Mitochondrial Communication at Fertilization Sets Offspring Telomere Length

Telomere length, the protective caps on chromosomes, in early life significantly influences an individual's lifetime risk of aging-associated diseases. Despite its profound importance, there is limited knowledge of the biological signals that regulate telomere length inheritance, and whether it is modifiable is not known. This study aimed to uncover the mechanisms controlling telomere length establishment during the earliest stages of embryonic development.

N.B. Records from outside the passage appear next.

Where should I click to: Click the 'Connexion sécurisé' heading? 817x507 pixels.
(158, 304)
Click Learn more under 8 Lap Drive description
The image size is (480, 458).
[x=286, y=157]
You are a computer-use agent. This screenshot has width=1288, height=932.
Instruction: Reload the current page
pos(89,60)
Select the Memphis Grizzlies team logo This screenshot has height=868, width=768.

The study revealed that disrupting mitochondrial activity in mouse zygotes, whether through 20% O2 exposure or rotenone treatment, led to impaired telomere elongation between the 8-cell and blastocyst stages. This impairment resulted in shorter telomeres within the pluripotent Inner Cell Mass (ICM), the part of the blastocyst that forms the embryo, and these shorter telomeres persisted even after organogenesis. Identical defects of elevated mtROS (mitochondrial reactive oxygen species) and subsequent impaired telomere elongation were observed in zygotes from mothers with obesity or advanced age. > The most critical finding was that telomere elongation during ICM formation is directly controlled by mitochondrial-nuclear communication initiated at fertilization. Crucially, treatment with mitochondrially-targeted therapeutics—BGP-15, MitoQ, SS-31, and metformin—was able to restore deficiencies in neonatal telomere length, effectively reversing the observed impairments.